I redditi dichiarati dai pensionati pontini sono mediamente inferiori di 5,9 punti percentuali alla media nazionale e addirittura di 17,9 punti percentuali al di sotto della media regionale. I quasi 122 mila pensionati pontini dichiarano un reddito lordo medio di 15.363 euro l’anno, a fronte di una media regionale di 18.709 euro e di una media nazionale di 16.281 euro.

A livello regionale i pensionati pontini dichiarano un reddito che li pone al penultimo posto della classifica regionale, preceduti soltanto dai pensionati residenti in provincia di Frosinone.

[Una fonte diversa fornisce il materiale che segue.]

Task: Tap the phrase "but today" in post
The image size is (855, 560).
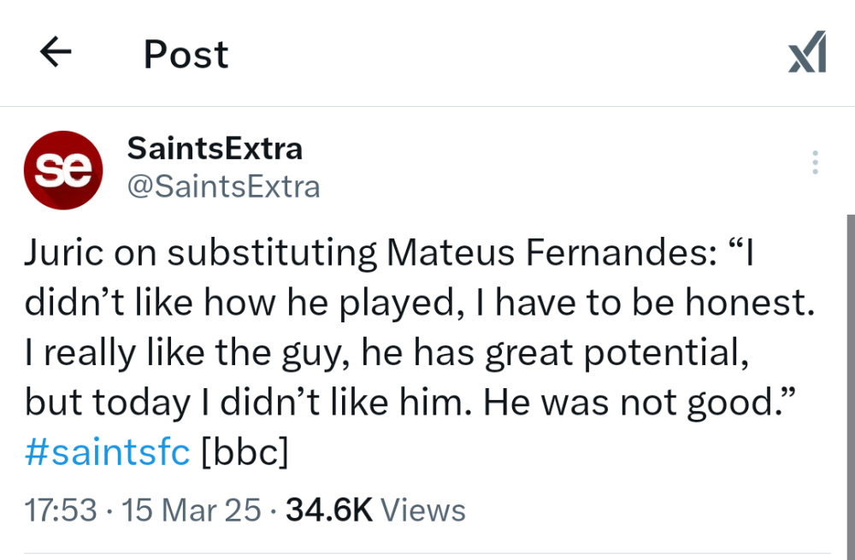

Infatti a Frosinone il reddito medio dichiarato è di 14.248 euro, inferiore a quello dei pensionati pontini (15.363 euro); mentre in provincia di Viterbo dichiarano un reddito medio di 15.756 euro; a Rieti 16.098 euro; a Roma 20.093 euro.

E’ quanto emerge dal “II° Rapporto sulle dichiarazioni dei redditi dei pensionati” a cura della UIL Pensionati di Latina, che ha elaborato i dati del Ministero dell’Economia sulle dichiarazioni dei redditi per l’anno 2014 (dichiarazioni 2013), nei 33 Comuni della provincia.

“La “fotografia” reale delle dichiarazioni dei redditi nella nostra provincia – commenta Francesca Salvatore – segretario responsabile della UIL Pensionati di Latina -, dimostra come i pensionati e le pensionate hanno un reddito che non si può certamente essere definito “sostanzioso”, in quanto in “soldoni” significa vivere con poco più di 1.200 euro lordi al mese (poco più di 1.000 euro netti al mese).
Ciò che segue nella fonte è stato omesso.